Orencita Miranda, de Ventosa, logró la Fresa de Oro y de Honor en una certamen que acusó el mal tiempo y la ausencia de la asociación vecinal de Grullos

Esther Martínez / Candamo
Candamo lució este fin de semana sus mejores fresas, cuya calidad volvió a mostrar porqué el concejo tiene fama nacional por su cultivo de este fruto. La edición acusó sin embargo el mal tiempo y también la ausencia de la asociación vecinal de Grullos, que tradicionalmente se ocupaba de la parte lúdica del festival y que justo antes de la pandemia, con la anterior directiva, ya informó al Ayuntamiento de que no continuarían colaborando en la fiesta.
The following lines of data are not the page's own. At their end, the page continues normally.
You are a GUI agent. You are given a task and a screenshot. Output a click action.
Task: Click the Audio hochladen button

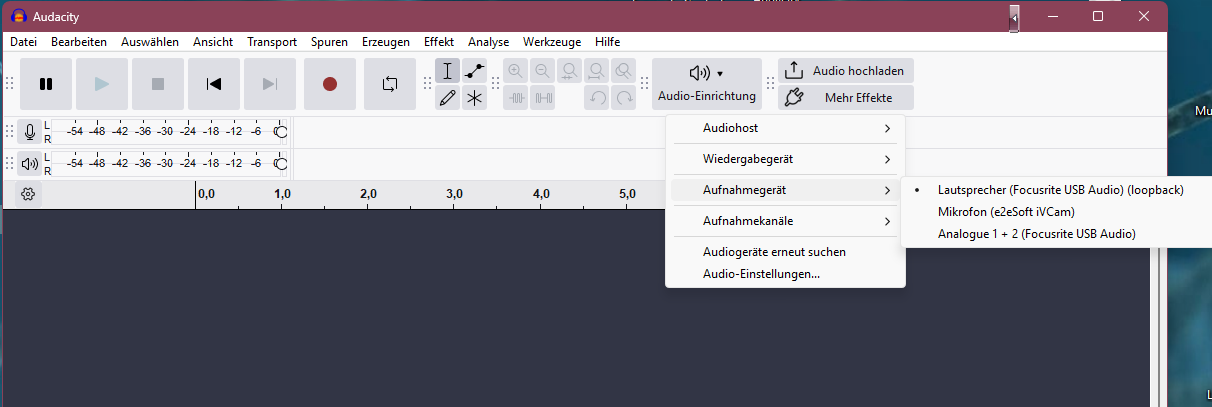(846, 71)
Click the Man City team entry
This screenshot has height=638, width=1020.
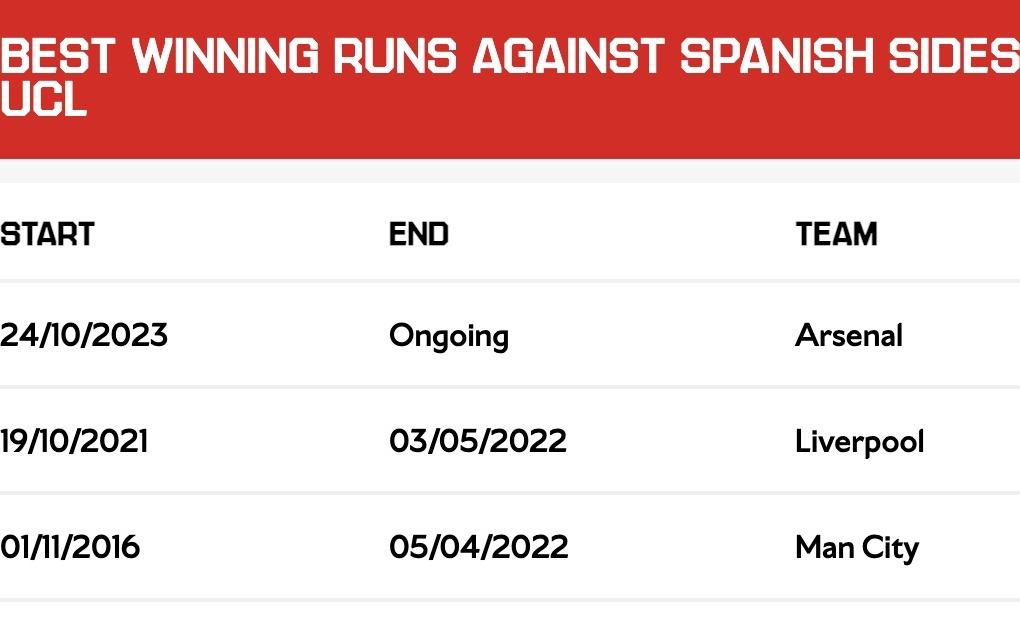coord(856,548)
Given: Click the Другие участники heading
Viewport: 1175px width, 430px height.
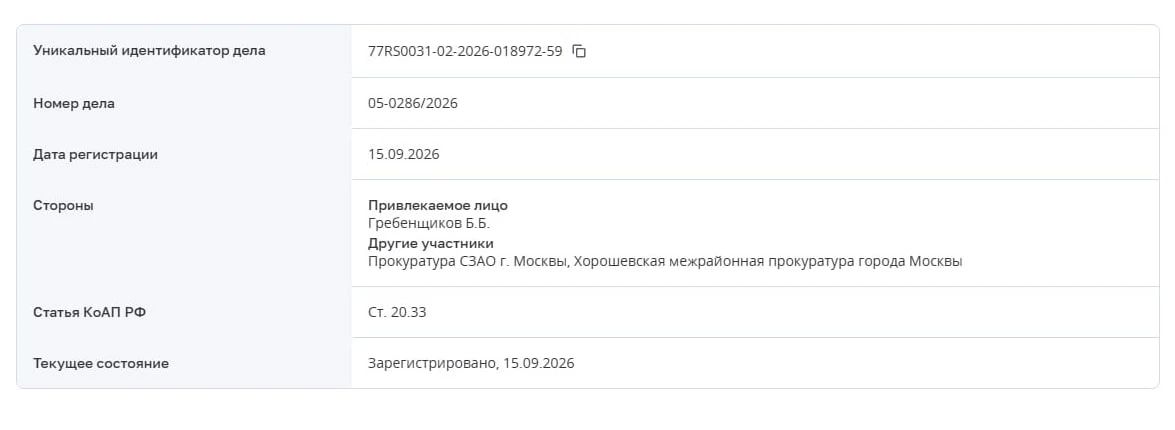Looking at the screenshot, I should pyautogui.click(x=431, y=243).
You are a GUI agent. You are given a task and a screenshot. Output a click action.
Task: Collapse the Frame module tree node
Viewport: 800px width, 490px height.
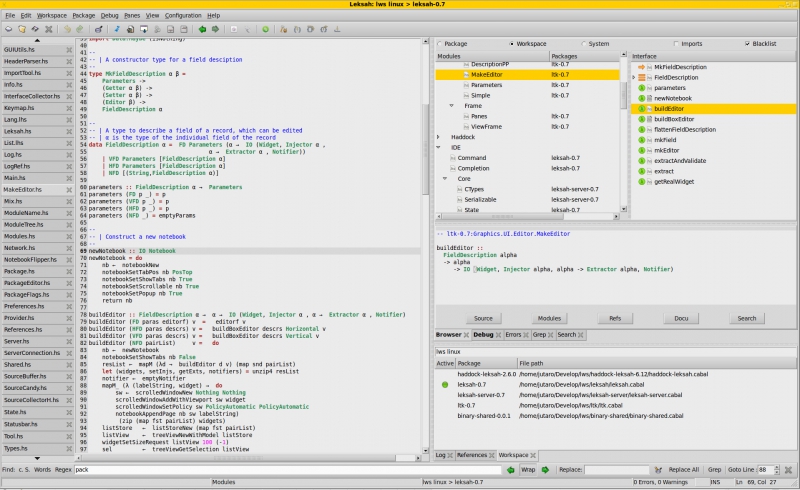tap(452, 106)

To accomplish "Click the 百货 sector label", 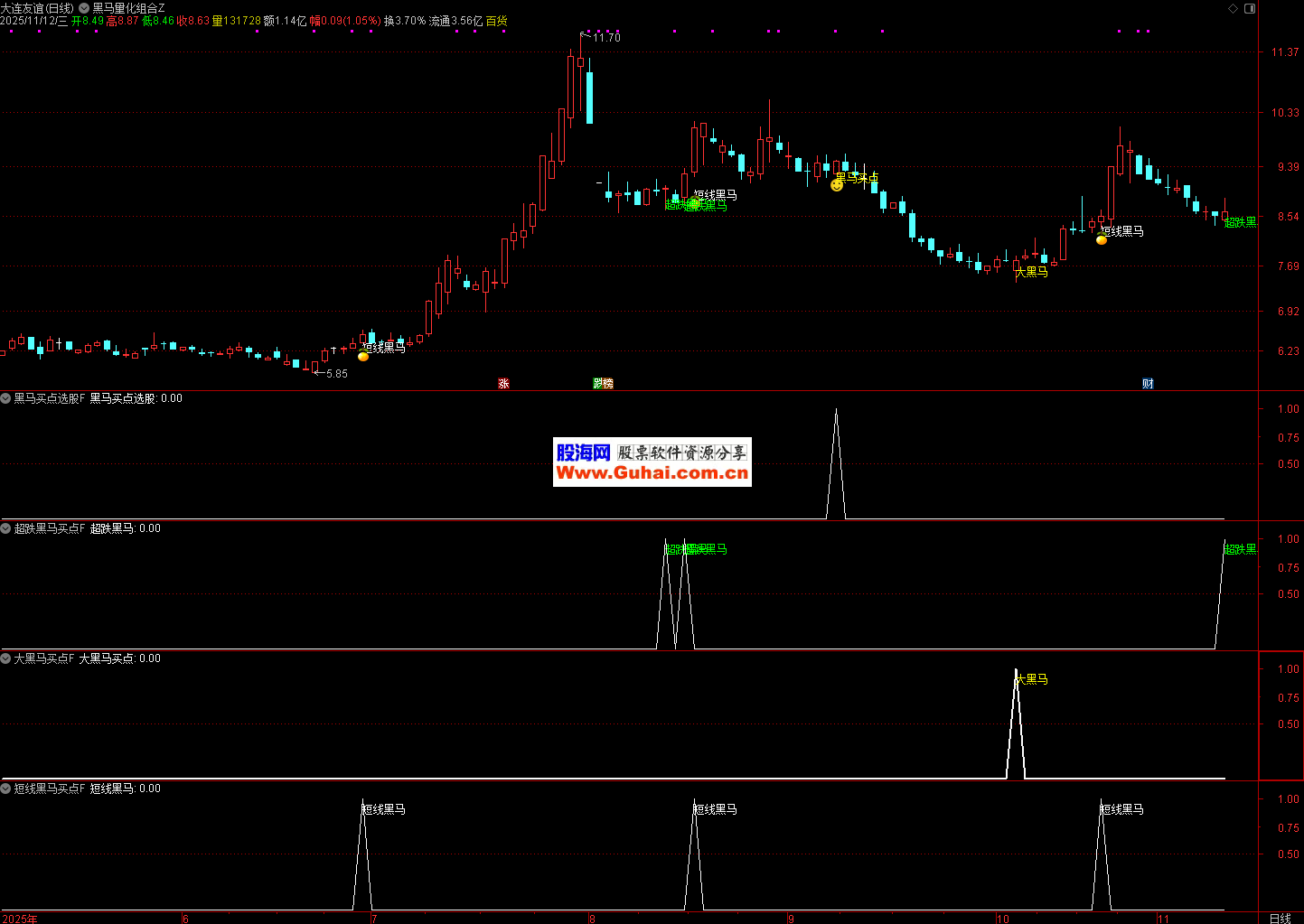I will pyautogui.click(x=497, y=21).
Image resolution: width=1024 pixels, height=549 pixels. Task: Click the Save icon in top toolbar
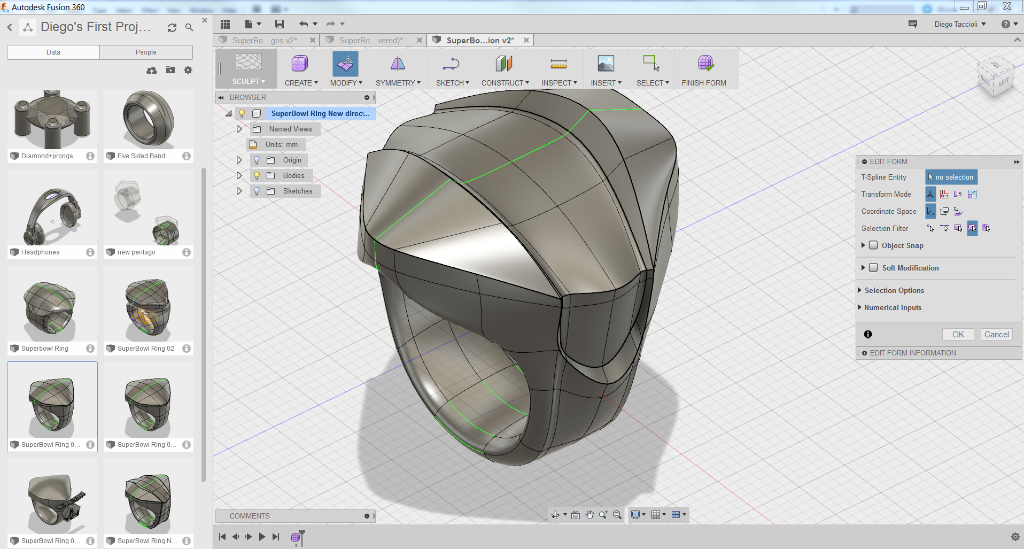[279, 23]
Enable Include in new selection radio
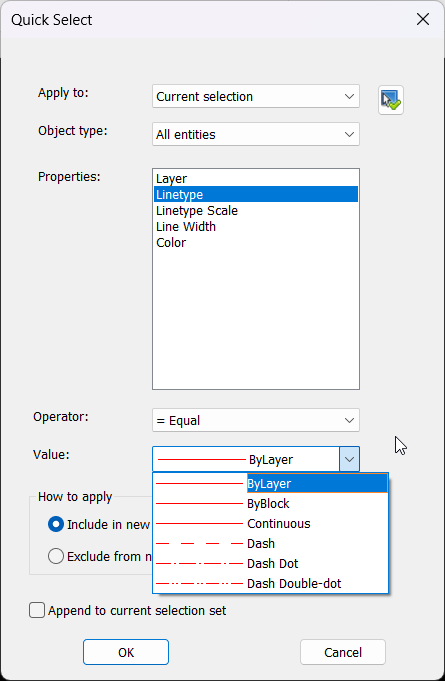445x681 pixels. 56,525
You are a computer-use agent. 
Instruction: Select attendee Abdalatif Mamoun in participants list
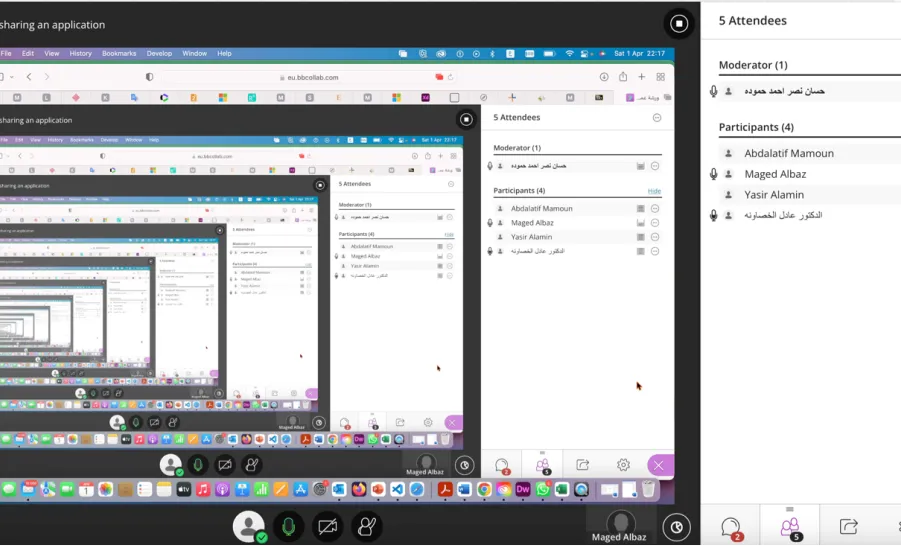coord(788,153)
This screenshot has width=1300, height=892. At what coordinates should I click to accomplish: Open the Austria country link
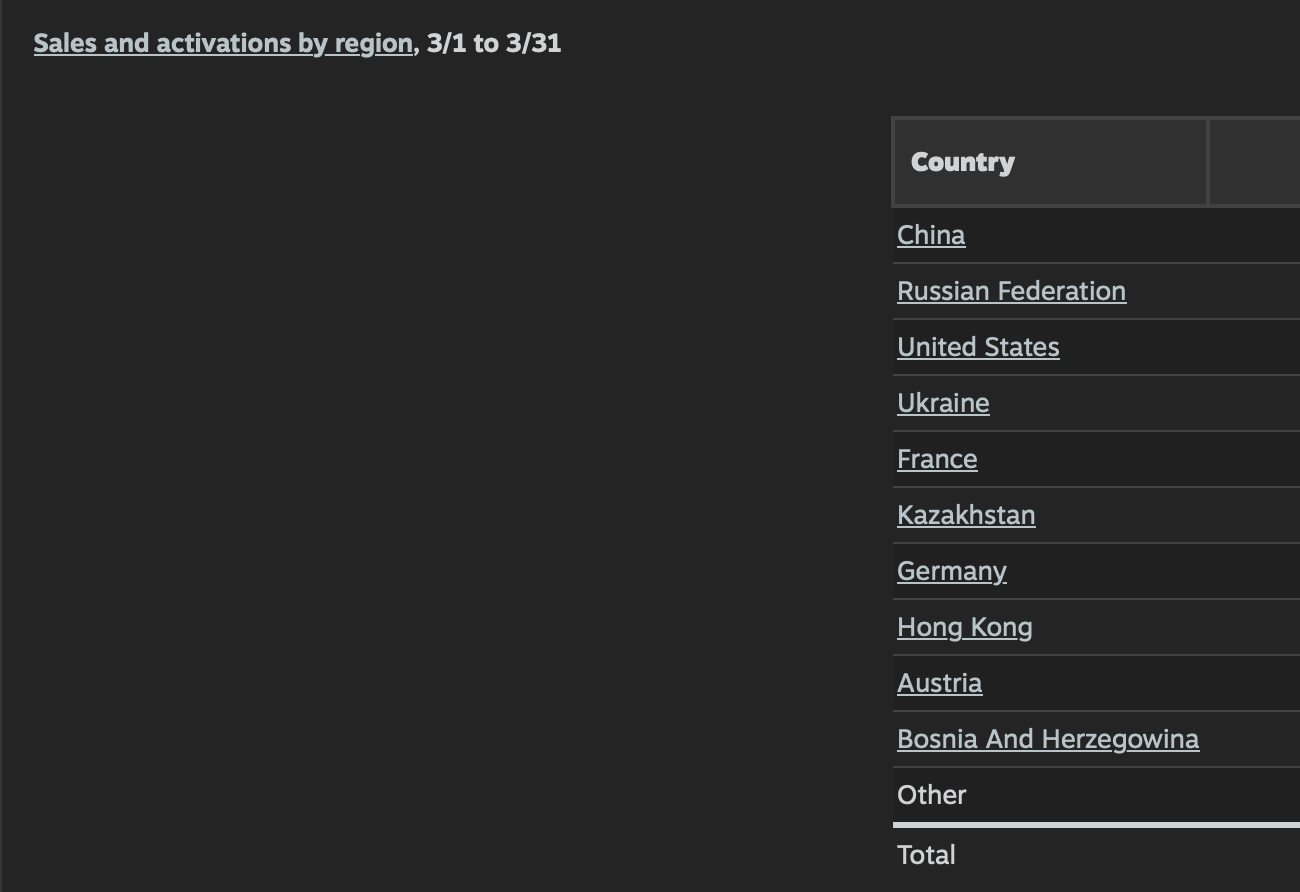939,683
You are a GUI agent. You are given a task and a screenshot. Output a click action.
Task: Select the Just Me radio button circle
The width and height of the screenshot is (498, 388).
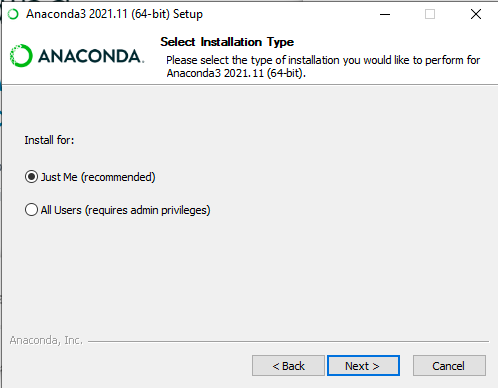[x=31, y=177]
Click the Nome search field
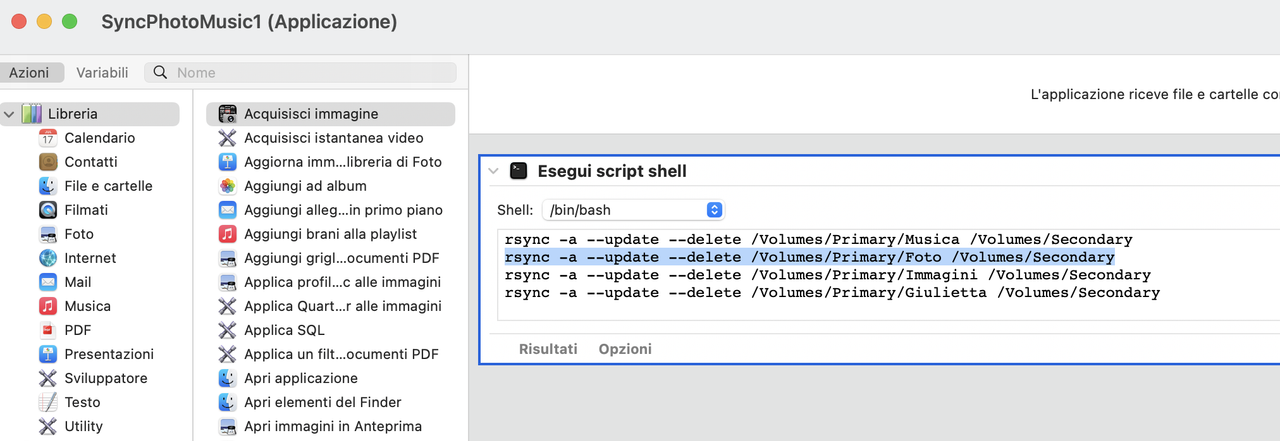The image size is (1280, 441). tap(301, 72)
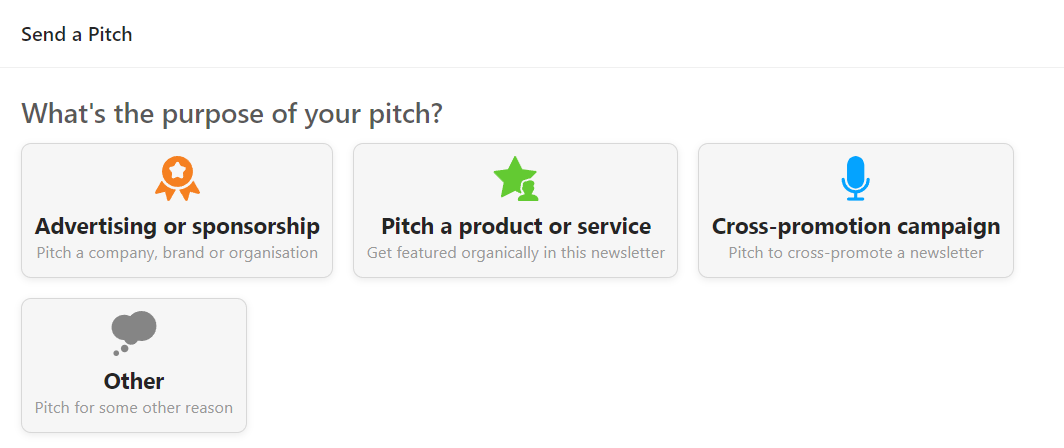This screenshot has height=448, width=1064.
Task: Click "Get featured organically in this newsletter" text
Action: click(516, 253)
La concejala de Desarrollo Local, Marta Menéndez, señaló que para futuras ediciones buscarán retomar la colaboración con esta asociación o con otras del concejo, o impulsar una comisión de fiestas que complemente la organización del festival candamín.
Orencita Miranda, de Ventosa, consiguió el premio de la Fresa de Oro y Honor, mientras que la plata recayó en Isolina López Blanco; el bronce para Luis Fernández y la mejor presentación fue para Jesús Corzo. Todas la fresas expuestas se vendieron a un precio que rondó los 7,50 euros el kilo. La fiesta contó con la actuación de Anabel Santiago, que ofreció un concierto la noche anterior.